Boss E Boogs is out of the winning A. P. Jet mare Hot and Bothered. Wilhelm had actually won a free breeding to Limehouse, who stands at O’Sullivan Farms, through a random drawing. Initially she thought that she had gotten exactly what she had paid for.

“I remember when he was foaled and even while he was a weanling, he was just a small, gangly colt,” said Wilhelm, who gave birth to a daughter, Diana, last November. “When he finally got to the track, he still looked like he was small, but he acted like he wanted to be a race horse. He broke his maiden at 4 1/2 furlongs, but I always got the impression that he would be better going 6 1/2 or seven furlongs. I think he’s a little better going 6 1/2 [furlongs].”

In each of his last two starts, Boss E Boogs has validated Wilhelm’s impression, capturing a pair of two-turn allowance events for state-bred older runners. After finishing third in his seasonal debut on January 12, Boss E Boogs captured a two-turn allowance on February 7 by two lengths as the 2-5 choice under Juan Nunez in 1:20 flat.

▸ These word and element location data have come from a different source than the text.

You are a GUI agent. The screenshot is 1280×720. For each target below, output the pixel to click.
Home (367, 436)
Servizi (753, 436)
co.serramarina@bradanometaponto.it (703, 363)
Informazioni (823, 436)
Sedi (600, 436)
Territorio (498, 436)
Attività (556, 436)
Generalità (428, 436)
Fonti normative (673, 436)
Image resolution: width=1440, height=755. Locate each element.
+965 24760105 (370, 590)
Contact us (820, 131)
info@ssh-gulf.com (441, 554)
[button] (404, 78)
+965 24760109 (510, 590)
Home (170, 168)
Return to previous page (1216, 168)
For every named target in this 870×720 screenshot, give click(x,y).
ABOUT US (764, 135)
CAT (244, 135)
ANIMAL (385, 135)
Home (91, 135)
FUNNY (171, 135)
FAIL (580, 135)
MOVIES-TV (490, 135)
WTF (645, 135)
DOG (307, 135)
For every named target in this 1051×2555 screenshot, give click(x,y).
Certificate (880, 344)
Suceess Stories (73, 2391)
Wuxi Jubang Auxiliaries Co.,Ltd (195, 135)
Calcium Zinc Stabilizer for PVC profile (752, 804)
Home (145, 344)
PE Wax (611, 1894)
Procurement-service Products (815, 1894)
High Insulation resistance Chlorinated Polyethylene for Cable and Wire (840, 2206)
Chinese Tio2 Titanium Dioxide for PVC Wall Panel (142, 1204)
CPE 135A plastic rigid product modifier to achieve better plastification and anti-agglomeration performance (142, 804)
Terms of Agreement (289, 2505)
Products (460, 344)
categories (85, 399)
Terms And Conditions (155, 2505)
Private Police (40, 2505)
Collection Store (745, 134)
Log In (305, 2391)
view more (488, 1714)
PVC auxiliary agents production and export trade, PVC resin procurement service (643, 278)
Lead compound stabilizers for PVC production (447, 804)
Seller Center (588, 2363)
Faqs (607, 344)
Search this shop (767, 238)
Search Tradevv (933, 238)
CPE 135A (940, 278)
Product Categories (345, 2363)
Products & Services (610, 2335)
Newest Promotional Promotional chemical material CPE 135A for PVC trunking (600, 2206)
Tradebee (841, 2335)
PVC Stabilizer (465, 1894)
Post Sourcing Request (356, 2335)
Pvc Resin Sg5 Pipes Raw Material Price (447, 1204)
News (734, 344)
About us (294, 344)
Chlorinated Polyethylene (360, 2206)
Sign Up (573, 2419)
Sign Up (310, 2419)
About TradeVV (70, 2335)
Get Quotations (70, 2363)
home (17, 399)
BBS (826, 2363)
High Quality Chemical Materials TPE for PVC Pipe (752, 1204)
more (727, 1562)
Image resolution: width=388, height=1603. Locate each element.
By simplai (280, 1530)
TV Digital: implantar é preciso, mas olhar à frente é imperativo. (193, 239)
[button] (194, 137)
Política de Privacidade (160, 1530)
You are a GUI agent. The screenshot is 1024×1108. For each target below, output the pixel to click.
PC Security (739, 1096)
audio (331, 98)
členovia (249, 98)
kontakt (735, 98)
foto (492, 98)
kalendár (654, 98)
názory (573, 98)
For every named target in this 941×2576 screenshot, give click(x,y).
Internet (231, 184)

He then came right back to score in another two-turn allowance on Feb. 23 by getting the 6 1/2 furlongs in 1:19.54 as the 3-5 choice with Nunez aboard.


“Each time I looked up at the [tote] board and saw that he was even-money, I kept reminding myself that there are no sure things in racing,” Wilhelm said. “Even though he had won his previous start and looked like he was the best horse on paper, there are no guarantees. But when he broke well and then started to pull away at the end, I felt pretty good. Juan Nunez, my rider, has done a great job riding him.”

Boss E Boogs, now six, had finished a nondescript sixth in his career debut at age three on May 6, 2021, but rebounded immediately to graduate three weeks later. Following sixth- and third-place efforts in his next two tries, Boss E Boogs posted his first win at the allowance level that August 12.

Boss E Boogs
Boss E Boogs won an allowance at Charles Town. Photo by Coady Photography.

He then finished sixth next out in the Robert Leavitt Memorial two weeks later in his first stakes outing. He also ran fourth in that fall’s West Virginia Lottery Breeders’ Classic, but since then, Wilhelm has kept her charge in allowance and optional claiming company exclusively.

Now that he has five allowance wins under his belt, however, a return to stakes company could be on the horizon. The first such opportunity is the April 20 Confucius Say.

“The way that he’s racing now I know that I’m going to have to look at the stakes races coming up,” Wilhelm said. “I’m hoping that he can race at least one more time in a non-winners of three allowance event before the first stakes. I know there are a lot of really good state-bred older horses out there, but my horse is pretty good right now, so I’m going to have to take a shot and find out just how good he is.”

Wilhelm began training on her own last year, winning once in 23 outings. This year, with Boss E Boogs leading the way, she has four wins from a dozen starts, and her runners have finished in the money nine times.

Two horses that Boss E Boogs could face in the Confucius Say Stakes also posted allowance victories on the Feb. 7 card. Roughly an hour before the Wilhelm trainee prevailed in 1:20 flat, Social Chic captured a similar condition by getting the distance in 1:20.15. Thirty minutes after Boss E Boogs scored, the venerable Muad’dib, a two-time West Virginia-bred horse of the year who is rapidly approaching $1 million in career earnings, captured another two-turn allowance by getting the same distance in 1:19.60 for trainer Jeff Runco.